#### GIVEN RECORDS

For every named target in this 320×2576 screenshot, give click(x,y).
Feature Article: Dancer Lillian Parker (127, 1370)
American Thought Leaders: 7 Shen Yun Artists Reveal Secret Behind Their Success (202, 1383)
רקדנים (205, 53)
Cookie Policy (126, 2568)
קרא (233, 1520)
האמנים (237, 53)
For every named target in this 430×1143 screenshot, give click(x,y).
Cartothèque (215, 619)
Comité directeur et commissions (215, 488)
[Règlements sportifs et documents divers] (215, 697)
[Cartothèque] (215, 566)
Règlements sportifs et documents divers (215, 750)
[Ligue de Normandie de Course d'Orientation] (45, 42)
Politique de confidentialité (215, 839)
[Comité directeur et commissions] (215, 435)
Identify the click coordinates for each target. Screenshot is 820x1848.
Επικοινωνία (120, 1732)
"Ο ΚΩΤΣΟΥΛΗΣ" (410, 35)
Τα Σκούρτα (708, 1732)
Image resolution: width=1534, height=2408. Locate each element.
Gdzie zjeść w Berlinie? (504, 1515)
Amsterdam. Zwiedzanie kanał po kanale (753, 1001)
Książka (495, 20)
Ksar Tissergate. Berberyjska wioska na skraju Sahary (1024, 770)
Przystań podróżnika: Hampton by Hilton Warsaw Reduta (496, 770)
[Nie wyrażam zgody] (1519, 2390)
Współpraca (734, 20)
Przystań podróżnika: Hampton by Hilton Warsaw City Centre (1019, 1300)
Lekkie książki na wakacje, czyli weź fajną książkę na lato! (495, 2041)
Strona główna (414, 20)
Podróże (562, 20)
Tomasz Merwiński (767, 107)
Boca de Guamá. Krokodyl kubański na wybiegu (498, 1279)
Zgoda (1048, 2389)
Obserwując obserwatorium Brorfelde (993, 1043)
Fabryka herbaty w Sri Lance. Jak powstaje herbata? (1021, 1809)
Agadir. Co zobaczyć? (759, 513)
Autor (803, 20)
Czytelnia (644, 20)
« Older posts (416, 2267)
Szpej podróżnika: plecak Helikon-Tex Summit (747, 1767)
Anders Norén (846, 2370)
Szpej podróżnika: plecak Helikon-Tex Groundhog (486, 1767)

########

TASK REQUIREMENTS: Copy every record again, keeping each word unchanged.

RESULT:
For every named target in this 320×2576 screenshot, give click(x,y).
Feature Article: Dancer Lillian Parker (127, 1370)
American Thought Leaders: 7 Shen Yun Artists Reveal Secret Behind Their Success (202, 1383)
רקדנים (205, 53)
Cookie Policy (126, 2568)
קרא (233, 1520)
האמנים (237, 53)
For every named target in this 430×1143 screenshot, give click(x,y).
Cartothèque (215, 619)
Comité directeur et commissions (215, 488)
[Règlements sportifs et documents divers] (215, 697)
[Cartothèque] (215, 566)
Règlements sportifs et documents divers (215, 750)
[Ligue de Normandie de Course d'Orientation] (45, 42)
Politique de confidentialité (215, 839)
[Comité directeur et commissions] (215, 435)
Identify the click coordinates for each target. Screenshot is 820x1848.
Επικοινωνία (120, 1732)
"Ο ΚΩΤΣΟΥΛΗΣ" (410, 35)
Τα Σκούρτα (708, 1732)
Image resolution: width=1534, height=2408. Locate each element.
Gdzie zjeść w Berlinie? (504, 1515)
Amsterdam. Zwiedzanie kanał po kanale (753, 1001)
Książka (495, 20)
Ksar Tissergate. Berberyjska wioska na skraju Sahary (1024, 770)
Przystań podróżnika: Hampton by Hilton Warsaw Reduta (496, 770)
[Nie wyrażam zgody] (1519, 2390)
Współpraca (734, 20)
Przystań podróżnika: Hampton by Hilton Warsaw City Centre (1019, 1300)
Lekkie książki na wakacje, czyli weź fajną książkę na lato! (495, 2041)
Strona główna (414, 20)
Podróże (562, 20)
Tomasz Merwiński (767, 107)
Boca de Guamá. Krokodyl kubański na wybiegu (498, 1279)
Zgoda (1048, 2389)
Obserwując obserwatorium Brorfelde (993, 1043)
Fabryka herbaty w Sri Lance. Jak powstaje herbata? (1021, 1809)
Agadir. Co zobaczyć? (759, 513)
Autor (803, 20)
Czytelnia (644, 20)
« Older posts (416, 2267)
Szpej podróżnika: plecak Helikon-Tex Summit (747, 1767)
Anders Norén (846, 2370)
Szpej podróżnika: plecak Helikon-Tex Groundhog (486, 1767)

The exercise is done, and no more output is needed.